Auch auf die finanziellen Herausforderungen des Landkreises ging der Landrat ein. Der Haushaltsentwurf für das Jahr 2023 sei ein „vernünftiges Werk, das unter nicht einfachen Bedingungen entstanden ist. In jedem Fall ein Werk, das aufzeigt was machbar ist, was möglich war“.
Die finanzielle Situation sei im Vergleich zu den vergangenen Jahren deshalb schwierig, weil sich die hohen Gewerbesteuereinnahmen der Stadt Marburg –
bedingt durch die Impfstoffproduktion von Biontech – negativ auf die Kreisfinanzen auswirken. Die erhöhten Gewerbesteuereinnahmen würden zwar dazu führen, dass der Landkreis von der Stadt Marburg 60 Millionen Euro mehr Kreisumlage bekommt. Dafür verliert der Kreis dadurch aber 41 Millionen an Schlüsselzuweisungen und muss 30 Millionen mehr Umlagen an den Landeswohlfahrtsverband und das Land Hessen zahlen. Dies führe zu einem Minus von elf Millionen Euro. Durch diesen „Konstruktionsfehler“ im Kommunalen Finanzausgleich werde der Landkreis Marburg-Biedenkopf zum einzigen hessischen Landkreis, der unter dem Strich nicht von den Biontech-Millionen profitiere. Und dies, obwohl der Impfstoff hier produziert werde.
Womelsdorf appellierte in seiner Rede daher an das Land Hessen, diesen Konstruktionsfehler schnellstmöglich zu beheben. Auch, weil dieses Problem zukünftig wohl nicht wie 2023 durch Einmalzahlungen aus dem Landesausgleichsstock gelöst werden könne. Denn auch wenn das Land Hessen dem Landkreis diesen Verlust 2023 mit einer Finanzspritze ausgeglichen hat, muss der Kreis mehrere Millionen einsparen. Denn die hohen Gewerbesteuereinnahmen der Stadt sorgen auch dafür, dass der Kreis nach der derzeitigen Regelung, im Gegensatz zu anderen Kreisen und Städten, keinen Geldzuwachs hieraus erhält. Dieser ist aber nötig, um steigenden Kosten, beispielsweise für Personal, Energie oder auch Sozial- und Jugendarbeit, gut begegnen zu können.

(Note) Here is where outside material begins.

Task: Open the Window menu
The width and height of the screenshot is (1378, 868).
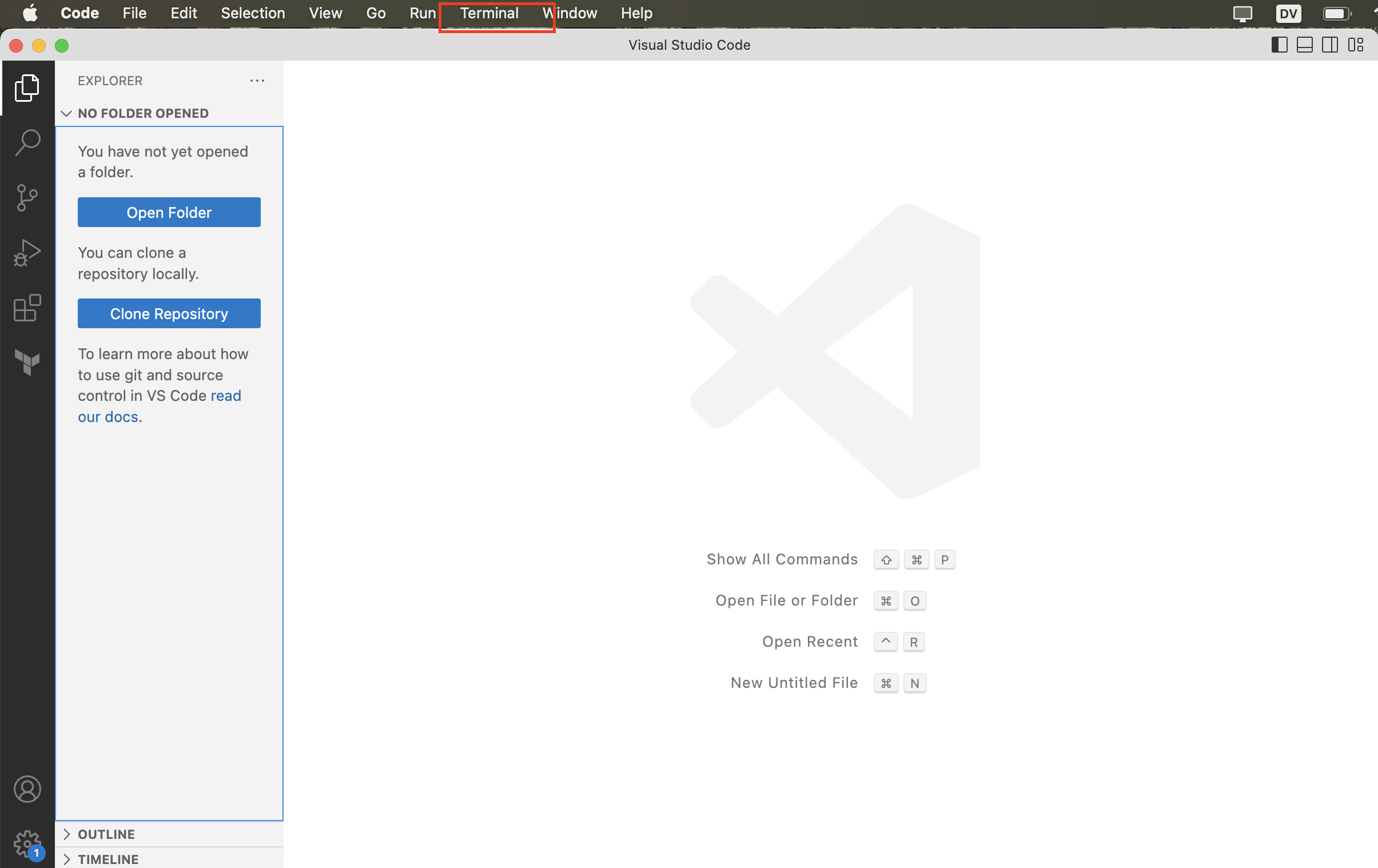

Ohne eine zeitnahe Änderung des Finanzausgleichs wäre der Landkreis durch diese Situation somit auch in den kommenden Jahren belastet.
Seine Amtsvorgängerin Kirsten Fründt, die im Januar 2022 an einer Krebserkrankung starb, würdigte Womelsdorf in seiner Rede für ihr Wirken für den Kreis. „Von Anfang an habe ich mit Respekt beobachtet, was sie als Verwaltungschefin und in ihrer politischen Funktion als Landrätin auf den Weg gebracht hat immer mit viel Freude an der Aufgabe und einer ansteckenden Energie“, sagte der Landrat. Er sei dankbar für ein Haus, das sehr gut aufgestellt sei und für die Projekte, die sie auf den Weg gebracht habe.
Seiner Amtszeit wolle er aber auch eigene Prägungen geben. Wichtig sei für ihn dabei, die kommenden Herausforderungen zwar nicht naiv, aber hoffnungsvoll anzugehen.
„Wir brauchen auch die Erzählung des Gelingens“, betonte der Landrat. Es benötige einen „pragmatischen Optimismus“ im Handeln von Politik und Verwaltung. Aber auch im Hinblick darauf, was jeder Menschen selber tun kann. Schließlich könne die Verwaltung gesamtgesellschaftlichen Aufgaben wie dem Klimaschutz nicht alleine begegnen.